Vegan Lemon Blueberry Pound Cake
Cook Time: 55 mins
Calories: 289 kcal
Total Time: 1 hr 10 mins
This zesty Blueberry Lemon Pound Cake is dense and full of flavor. Non-Dairy Yogurt Pound Cake Loaf with lemon and blueberries.
- 1/2 cup non dairy yogurt or use blended silken tofu or thick cashew cream or softened vegan cream cheese or vegan sour cream
- 3/4 cup non dairy milk
- 3/4 cup or more unrefined sugar preferably powdered
- 1 tsp vanilla extract
- 3 tbsp oil
- 3 tbsp lemon juice
- Zest of a lemon or lime
- 2 cups flour I use 1 cup wheat or spelt flour, and 1 cup unbleached white
- 5 tsp baking powder
- 1/4 tsp baking soda
- 1/4 tsp salt
- 3/4 cup blueberries tossed in 1 tbsp flour
- Preheat the oven to 365 degrees F / 180ºc. Line a loaf pan with parchment.
- Add all the wet ingredients in a bowl and whisk until the sugar is well combined. 1-2 mins
- In another bowl, whisk all the dry ingredients except blueberries. Add dry to wet and mix until just combined. Reserve 1-2 tbsp blueberries. Fold in the rest of the blueberries into the batter..
- Drop the batter into prepared pan. Distribute the remaining blueberries on top and press in lightly.

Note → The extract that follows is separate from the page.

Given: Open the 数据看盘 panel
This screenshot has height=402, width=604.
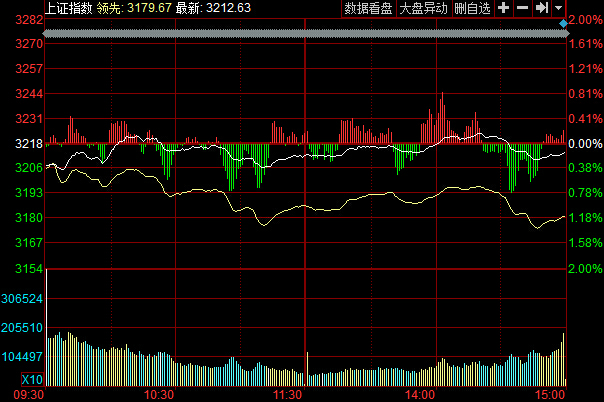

- Bake for 55 to 60 minutes or until a toothpick from the center comes out clean.
- Cool for 10 minutes before removing from pan. Cool completely before slicing. Frost or ice if needed. A simple glaze of lemon zest + lemon juice + sugar icing works really well.
Variation: Add a crumb mixture on top before baking.
Frost or ice with a lemony glaze or cream cheese based frosting.